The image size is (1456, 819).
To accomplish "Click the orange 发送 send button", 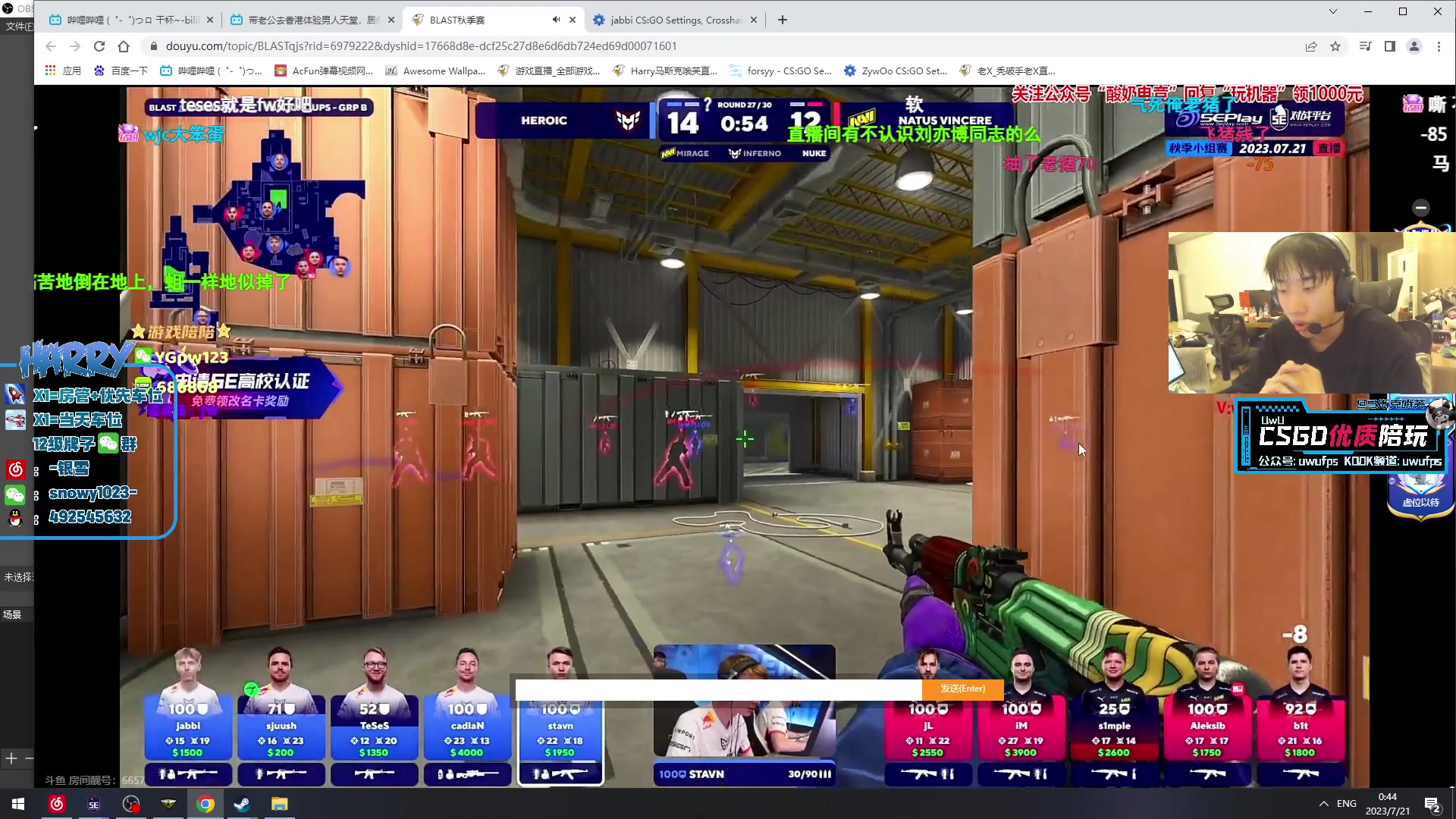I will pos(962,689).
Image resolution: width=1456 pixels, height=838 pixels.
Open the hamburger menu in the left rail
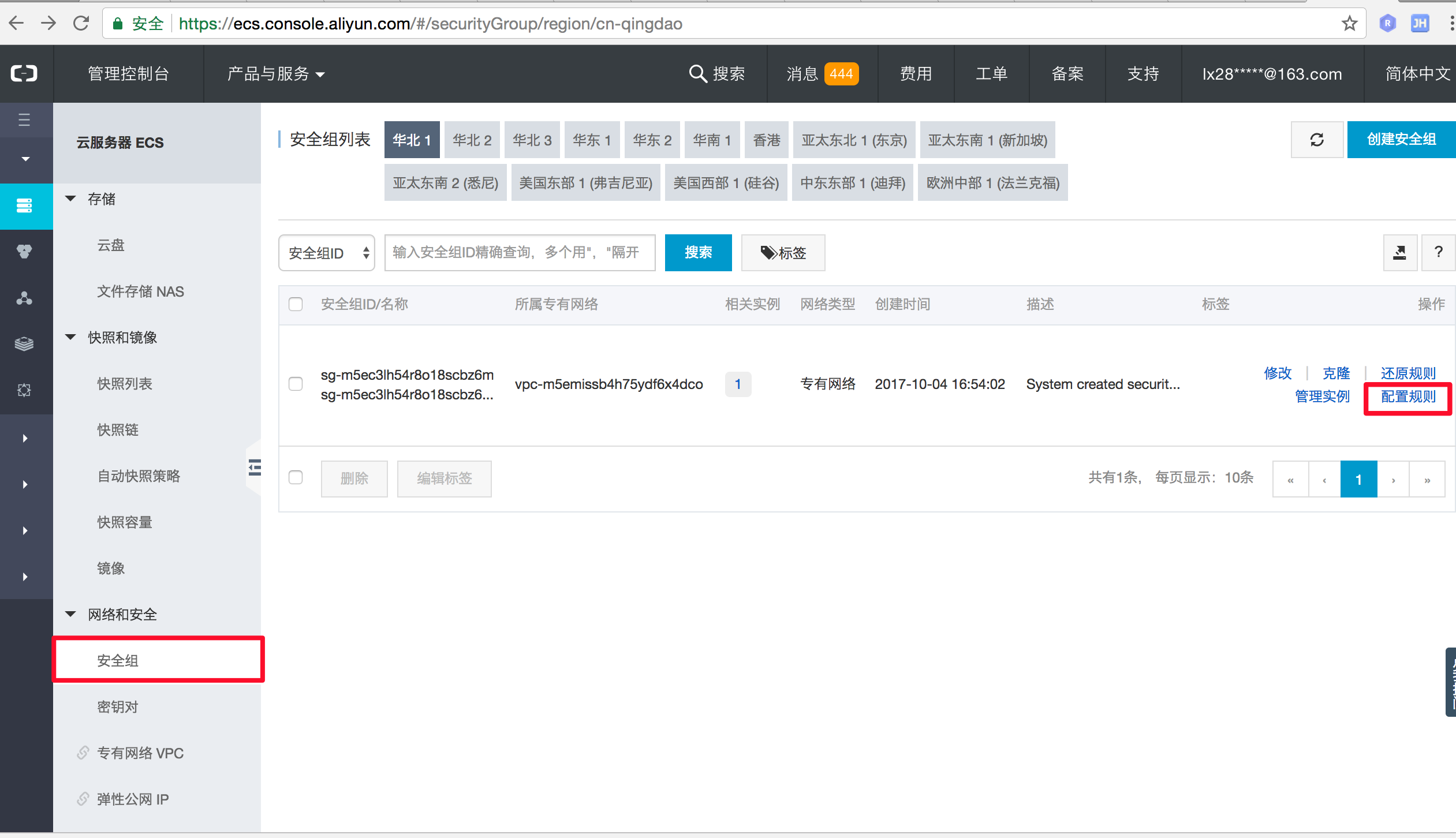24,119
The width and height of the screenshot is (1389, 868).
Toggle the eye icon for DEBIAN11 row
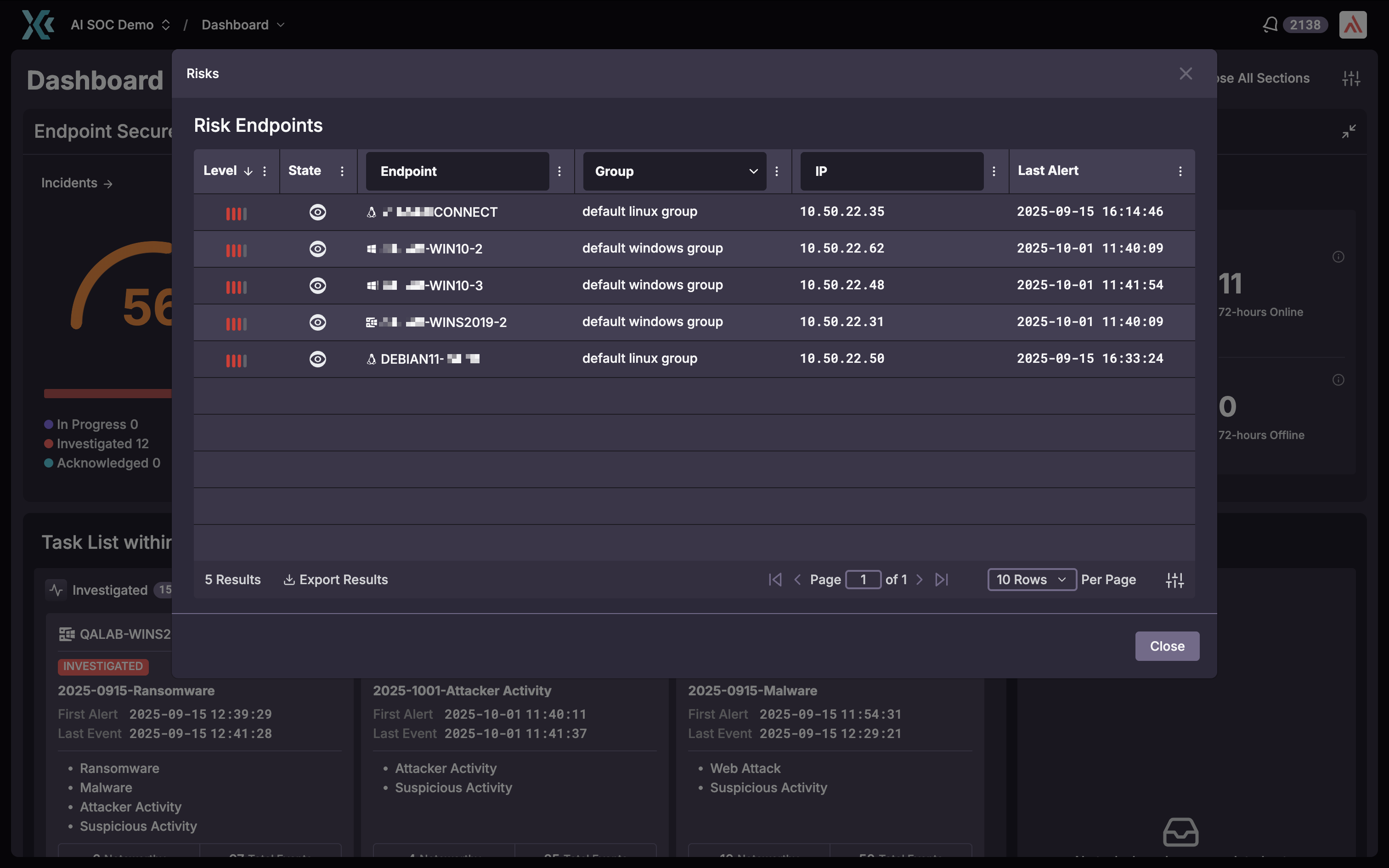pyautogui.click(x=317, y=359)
==
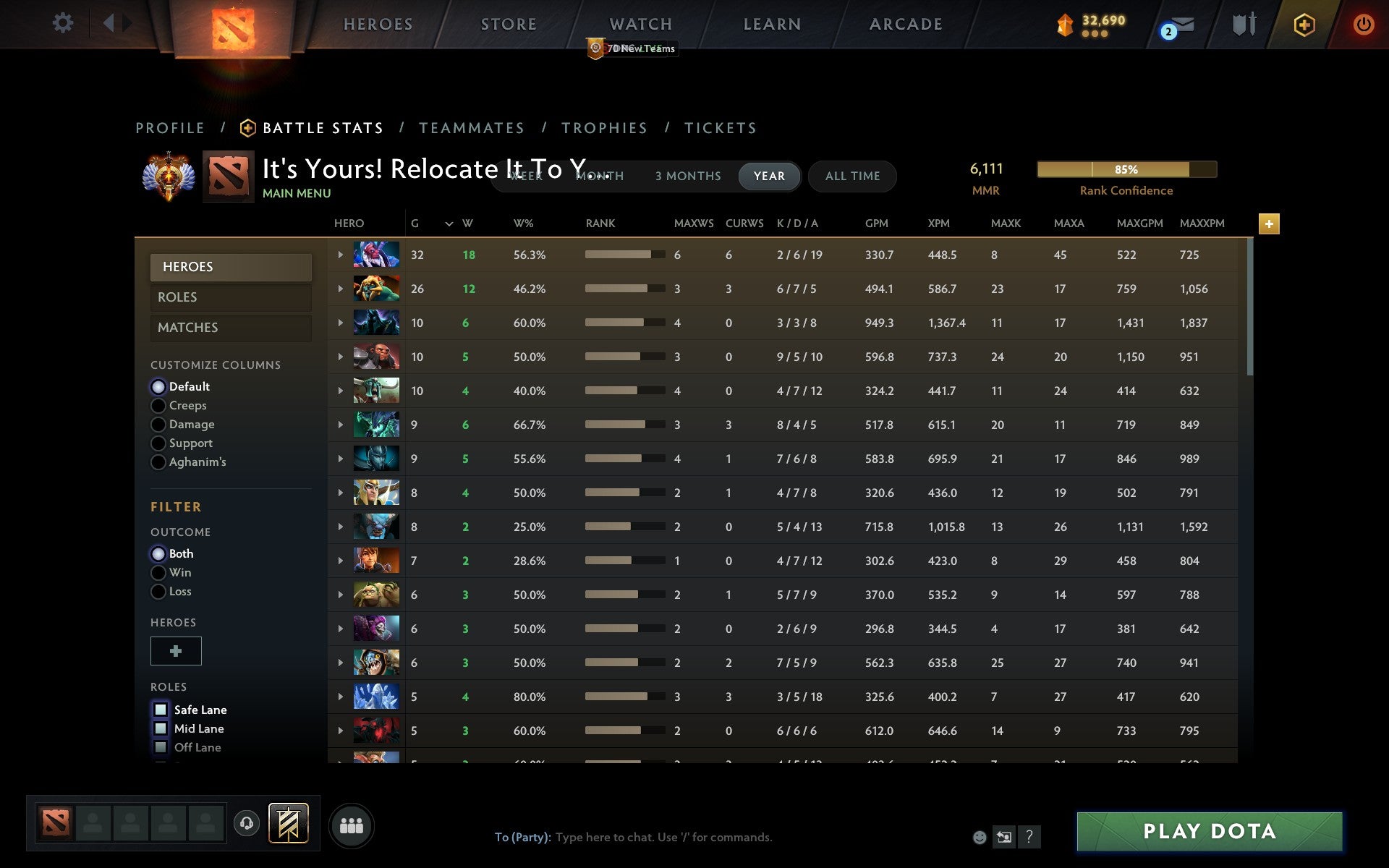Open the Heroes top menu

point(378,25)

- _WHAT IS BEING ASKED_: The answer is a number only: how many lines of the data above include "height"?

- _PROBLEM SOLUTION_: 2